Daxing International Airport, Zaha Hadid Architects (photo by Siyuwj, CC BY 4.0 <https://creativecommons.org/licenses/by/4.0>, via Wikimedia Commons)
Contemporary architects navigate these poles in varied ways. Zaha Hadid Architects (ZHA), for instance, often pursue a syntactic approach, using parametric
tools to generate fluid forms, as seen in projects like the Beijing Daxing International Airport, where functional logic governs circulation,
daylighting, and structural rhythm. Herzog & de Meuron, by contrast, lean semantic, as in the de Young Museum in San Francisco, where a perforated copper skin
evokes cultural memory and environmental dialogue. These practices don’t
replicate the Eisenman–Graves divide but engage similar tensions: autonomy
versus context, system versus story.
Beyond aesthetics, syntax now often arises directly from materials and
performance. Building systems and environmental concerns shape how
architects compose space. Mass timber construction, for example, demands a
specific logic. Cross-laminated timber (CLT) panels require predictable spans,
coordinated joints, and careful attention to fire resistance and acoustic
performance. These constraints don’t limit design but rather define it. The
discipline embedded in mass timber systems produces a syntax rooted in
fabrication, sustainability, and structural clarity. Architects working in this
medium don’t just follow rules; they compose with them.
During my professional career, I approached these questions from a
different angle, one that paralleled the semantic intent discerned in Graves’
early projects. In a recent post, On Architecture, Meaning,
and the Responsibility of Creation, I described the design of the VA Roseburg Protective Care Unit.
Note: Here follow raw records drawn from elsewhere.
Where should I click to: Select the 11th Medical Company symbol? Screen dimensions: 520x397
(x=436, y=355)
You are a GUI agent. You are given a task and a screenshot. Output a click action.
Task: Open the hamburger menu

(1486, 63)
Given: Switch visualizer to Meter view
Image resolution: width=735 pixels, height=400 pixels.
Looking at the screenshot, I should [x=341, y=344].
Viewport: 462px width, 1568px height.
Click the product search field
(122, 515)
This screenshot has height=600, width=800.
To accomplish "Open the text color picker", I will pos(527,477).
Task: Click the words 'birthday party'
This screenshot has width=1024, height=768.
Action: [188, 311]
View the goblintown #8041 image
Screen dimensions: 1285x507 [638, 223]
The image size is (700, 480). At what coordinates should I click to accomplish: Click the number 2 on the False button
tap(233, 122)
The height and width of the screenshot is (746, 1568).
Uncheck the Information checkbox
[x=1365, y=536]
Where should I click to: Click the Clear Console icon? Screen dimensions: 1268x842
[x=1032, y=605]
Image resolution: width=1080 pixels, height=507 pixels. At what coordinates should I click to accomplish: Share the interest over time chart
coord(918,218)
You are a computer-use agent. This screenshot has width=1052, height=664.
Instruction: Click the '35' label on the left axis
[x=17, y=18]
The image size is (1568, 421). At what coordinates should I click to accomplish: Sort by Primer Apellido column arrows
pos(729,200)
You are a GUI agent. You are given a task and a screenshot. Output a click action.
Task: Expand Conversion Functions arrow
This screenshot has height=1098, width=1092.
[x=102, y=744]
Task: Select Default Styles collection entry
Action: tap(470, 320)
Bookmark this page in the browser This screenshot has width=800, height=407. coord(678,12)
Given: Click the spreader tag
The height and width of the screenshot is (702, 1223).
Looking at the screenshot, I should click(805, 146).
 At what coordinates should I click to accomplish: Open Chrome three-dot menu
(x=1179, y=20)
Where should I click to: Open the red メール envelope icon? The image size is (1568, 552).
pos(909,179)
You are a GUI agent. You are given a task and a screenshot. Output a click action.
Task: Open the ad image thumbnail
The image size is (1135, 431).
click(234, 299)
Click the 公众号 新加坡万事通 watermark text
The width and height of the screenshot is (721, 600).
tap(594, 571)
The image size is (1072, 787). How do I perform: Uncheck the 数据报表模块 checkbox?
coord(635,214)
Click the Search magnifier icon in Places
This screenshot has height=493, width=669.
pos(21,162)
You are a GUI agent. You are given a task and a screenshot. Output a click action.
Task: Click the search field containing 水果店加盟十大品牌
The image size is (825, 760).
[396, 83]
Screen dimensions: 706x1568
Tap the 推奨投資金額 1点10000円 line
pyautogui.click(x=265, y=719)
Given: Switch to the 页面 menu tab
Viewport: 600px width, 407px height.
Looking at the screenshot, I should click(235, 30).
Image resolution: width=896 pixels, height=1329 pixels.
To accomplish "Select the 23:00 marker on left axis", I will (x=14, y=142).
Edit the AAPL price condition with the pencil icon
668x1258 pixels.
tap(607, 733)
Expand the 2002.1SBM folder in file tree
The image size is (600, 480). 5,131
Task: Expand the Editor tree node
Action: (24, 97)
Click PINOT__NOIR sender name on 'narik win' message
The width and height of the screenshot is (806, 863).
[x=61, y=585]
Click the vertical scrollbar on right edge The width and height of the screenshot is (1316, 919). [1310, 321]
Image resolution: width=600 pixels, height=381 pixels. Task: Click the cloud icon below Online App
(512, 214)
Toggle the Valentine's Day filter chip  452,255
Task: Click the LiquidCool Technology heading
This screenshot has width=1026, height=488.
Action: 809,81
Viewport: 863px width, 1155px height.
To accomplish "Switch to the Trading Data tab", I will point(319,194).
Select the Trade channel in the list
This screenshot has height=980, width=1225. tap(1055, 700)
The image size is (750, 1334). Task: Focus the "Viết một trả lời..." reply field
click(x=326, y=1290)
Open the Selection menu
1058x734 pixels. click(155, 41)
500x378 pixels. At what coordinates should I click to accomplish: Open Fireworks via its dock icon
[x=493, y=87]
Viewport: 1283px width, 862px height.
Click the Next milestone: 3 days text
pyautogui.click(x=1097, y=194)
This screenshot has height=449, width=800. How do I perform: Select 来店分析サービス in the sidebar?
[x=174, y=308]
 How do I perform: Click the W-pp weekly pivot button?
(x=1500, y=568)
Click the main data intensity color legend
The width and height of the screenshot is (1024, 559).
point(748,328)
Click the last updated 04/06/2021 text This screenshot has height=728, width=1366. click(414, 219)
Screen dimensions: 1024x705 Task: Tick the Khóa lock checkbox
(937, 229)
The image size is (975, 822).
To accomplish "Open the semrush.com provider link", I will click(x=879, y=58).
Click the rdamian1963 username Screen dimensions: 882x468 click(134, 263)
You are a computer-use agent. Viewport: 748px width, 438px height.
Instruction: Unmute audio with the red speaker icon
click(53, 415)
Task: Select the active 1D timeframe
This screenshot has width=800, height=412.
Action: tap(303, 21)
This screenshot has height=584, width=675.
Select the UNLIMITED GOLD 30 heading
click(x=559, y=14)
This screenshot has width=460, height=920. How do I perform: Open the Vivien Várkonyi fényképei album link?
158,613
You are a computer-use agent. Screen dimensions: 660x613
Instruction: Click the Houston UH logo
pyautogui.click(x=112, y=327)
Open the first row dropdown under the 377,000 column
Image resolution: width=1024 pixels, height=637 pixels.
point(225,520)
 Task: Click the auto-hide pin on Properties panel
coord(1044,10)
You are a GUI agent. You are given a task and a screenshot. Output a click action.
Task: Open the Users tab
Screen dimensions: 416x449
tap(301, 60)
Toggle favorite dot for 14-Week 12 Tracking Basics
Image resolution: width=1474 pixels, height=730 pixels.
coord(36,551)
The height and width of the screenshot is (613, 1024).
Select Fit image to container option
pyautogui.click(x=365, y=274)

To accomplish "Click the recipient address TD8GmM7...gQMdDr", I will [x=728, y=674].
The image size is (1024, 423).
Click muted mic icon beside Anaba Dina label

That
project aimed to convey meaning not through a language of signs, but through
symbolic resonance. My colleagues and I used the metaphor of the “Tree of Life”
to express continuity, memory, and vitality for veterans living with dementia.
The symbolism didn’t serve as ornament; it shaped the spatial experience and
material choices. It offered a narrative framework without prescribing
interpretation.
That experience affirmed for me that meaning in architecture need not
follow Graves’ semantic model. It can emerge from attentiveness, metaphor, and
coherence. It can root itself in experience rather than reference. At the same
time, syntax remains essential. Whether shaped by conceptual rigor or material
discipline, the structural logic of a project—its internal order, its spatial
grammar—still carries weight. Syntax and semantics need
not be opposing camps. They’re tools. And in today’s context, they require
careful use.
I don’t propose reviving linguistic
metaphors as architectural principles, but I do believe they offer a way to reflect on what architecture
communicates. Buildings speak, though not always clearly. Revisiting syntax and
semantics helps us ask what we’re trying to say, and whether we’re saying it
well. These questions remain vital as we shape spaces to meet today’s challenges.